▸ **What you will do**
Return the passage of the Tax Court blog post below starting at "In Uncategorized on" and ending at "quite a story.", copied word for word.

In Uncategorized on 01/22/2015 at 17:27

No, not Betty MacDonald’s 1945 humorous account of chicken-ranching in Chimacum, Washington (wherever that is).

Today we have the story of Suffering Nichelle G. Perez, 144 T. C. 4, filed 1/22/15. And it’s quite a story.

Who better to tell it than The Great Dissenter, a/k/a The Judge Who Writes Like a Human Being, s/a/k/a The Implacable, Imperturbable, Irrefragable, Illustrious, Indomitable, Indefatigable (but never Impetuous or Inconsiderate) Foe of the Partitive Genitive, His Honor Judge Mark V. Holmes?

Suffering Nichelle’s suffering has induced an outpouring of legal talent rarely seen in a five-figure unreported income case. From left to right, we have “Professor Bridget Crawford of Pace University School of Law; Professor Lisa Milot of University of Georgia School of Law; and Professor Timothy M. Todd of Liberty University School of Law.” 144 T. C. 4, at p. 2. Judge Holmes thanks these renowned scholars for their “outstanding pro bono work on the unprecedented question this case raised.” Idem, as my high-priced colleagues would say; that means “in the same place as the last-cited item”, for those of you who are human beings and not lawyers.

▸ **Source material**

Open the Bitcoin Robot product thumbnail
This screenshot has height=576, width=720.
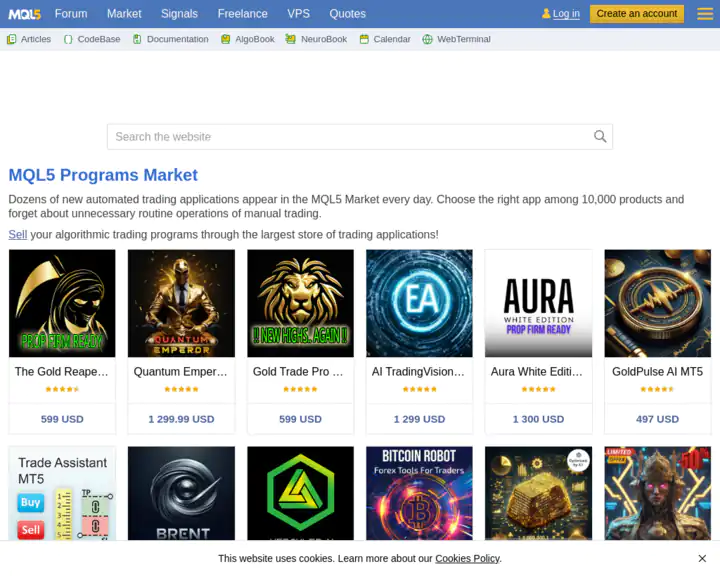[x=419, y=493]
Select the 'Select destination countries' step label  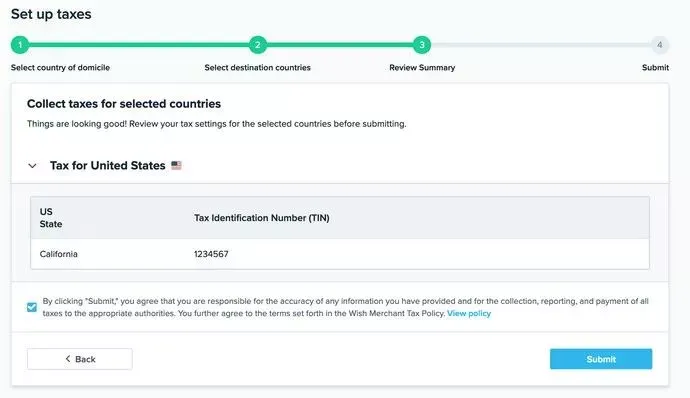pos(257,67)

▸ **Result**
In Uncategorized on 01/22/2015 at 17:27

No, not Betty MacDonald’s 1945 humorous account of chicken-ranching in Chimacum, Washington (wherever that is).

Today we have the story of Suffering Nichelle G. Perez, 144 T. C. 4, filed 1/22/15. And it’s quite a story.